Safe From Harm

Once upon a time there was a boy. He trusted everyone without reservations, he was open, expansive, kind, always ready to make friends with everyone. There were good things and bad things, but mostly good things, except…
Except two very distinct incidents. Two occasions in which his trust was completely betrayed and it hurt. A lot.

The first time, he was maybe six, seven years old; he was “betrayed” by his own blood. He felt completely powerless, vulnerable, unprotected. No matter what he said nobody listened to him. It was all perfectly and rationally justified. Except it left a deep emotional scar in the boy.

Even so, time passed and the boy remained the same. Trusting, expansive, caring, kind, happy, mischievous like every other boy or girl at that age. Around the age of eleven, he was betrayed again; this time it was outside. He felt that he couldn’t say anything to anyone, nobody would listen or even believe him.

And so the boy closed himself up to the world. He never trusted anyone again, not like he used to. He raised an inpenetrable barrier around him, withdrew to his own private world and kept himself safe from harm. He still made friends, he trusts the very few true friends he has with his life, but they are really very few. Deep down inside, he is still the same boy, now a grown man. And yet, he does not give away his trust lightly to anyone like before. He became shy, a bit of an introvert, keeps quiet in a corner observing in the middle of large groups, at parties or any social event. He learned to see through people’s masks and specially learned and still learns to trust his intuition about people and events.

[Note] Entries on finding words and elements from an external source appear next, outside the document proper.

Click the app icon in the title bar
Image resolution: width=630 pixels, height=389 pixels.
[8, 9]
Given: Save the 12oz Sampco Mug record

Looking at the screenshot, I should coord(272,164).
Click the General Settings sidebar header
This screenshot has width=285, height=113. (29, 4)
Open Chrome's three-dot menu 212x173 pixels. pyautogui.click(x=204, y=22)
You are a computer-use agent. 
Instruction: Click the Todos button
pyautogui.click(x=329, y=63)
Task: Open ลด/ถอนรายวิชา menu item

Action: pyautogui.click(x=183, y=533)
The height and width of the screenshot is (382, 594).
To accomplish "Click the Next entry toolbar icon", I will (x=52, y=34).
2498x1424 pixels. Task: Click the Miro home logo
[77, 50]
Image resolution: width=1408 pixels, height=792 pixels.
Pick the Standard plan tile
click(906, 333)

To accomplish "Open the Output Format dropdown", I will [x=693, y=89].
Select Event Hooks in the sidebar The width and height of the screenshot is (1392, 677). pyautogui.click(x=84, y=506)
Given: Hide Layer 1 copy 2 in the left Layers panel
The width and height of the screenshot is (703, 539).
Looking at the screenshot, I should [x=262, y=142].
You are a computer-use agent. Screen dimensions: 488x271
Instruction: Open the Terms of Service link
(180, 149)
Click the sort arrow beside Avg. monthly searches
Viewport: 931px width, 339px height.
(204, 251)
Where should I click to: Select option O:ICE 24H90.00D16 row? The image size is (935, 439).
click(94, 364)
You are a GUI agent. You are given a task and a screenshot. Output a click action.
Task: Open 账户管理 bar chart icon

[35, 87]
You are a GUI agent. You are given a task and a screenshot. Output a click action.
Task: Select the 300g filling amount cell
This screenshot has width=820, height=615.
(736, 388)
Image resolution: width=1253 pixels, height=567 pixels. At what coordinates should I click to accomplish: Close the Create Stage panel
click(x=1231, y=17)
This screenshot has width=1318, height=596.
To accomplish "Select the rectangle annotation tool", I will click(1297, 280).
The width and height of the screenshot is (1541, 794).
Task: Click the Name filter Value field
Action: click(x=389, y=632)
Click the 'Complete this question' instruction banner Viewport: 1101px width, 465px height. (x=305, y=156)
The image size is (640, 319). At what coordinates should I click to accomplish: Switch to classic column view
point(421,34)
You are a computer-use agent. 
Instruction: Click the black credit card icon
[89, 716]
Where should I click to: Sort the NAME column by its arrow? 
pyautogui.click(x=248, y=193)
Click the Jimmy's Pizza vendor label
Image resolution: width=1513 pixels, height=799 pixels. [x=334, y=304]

Few people are lucky enough to see his true self, unabashed, crazy, enthusiastic, happy, kind and caring. Maybe those two traumatic events in his life had more consequences than just the trench that he dug up around him. Maybe he became such a big protector of others, specially people close to him, because of those events. It’s a way of breaking the cycle, killing the pattern of “un-protection” that he had in his own life.

Whatever those two events were, and he knows exactly what they were, they represent turning points in his life, they broke him. He’s not broke beyond repair, but the recovery is a long, hard and very painful process. He is getting there, at his own pace, doing baby steps, onde after the other.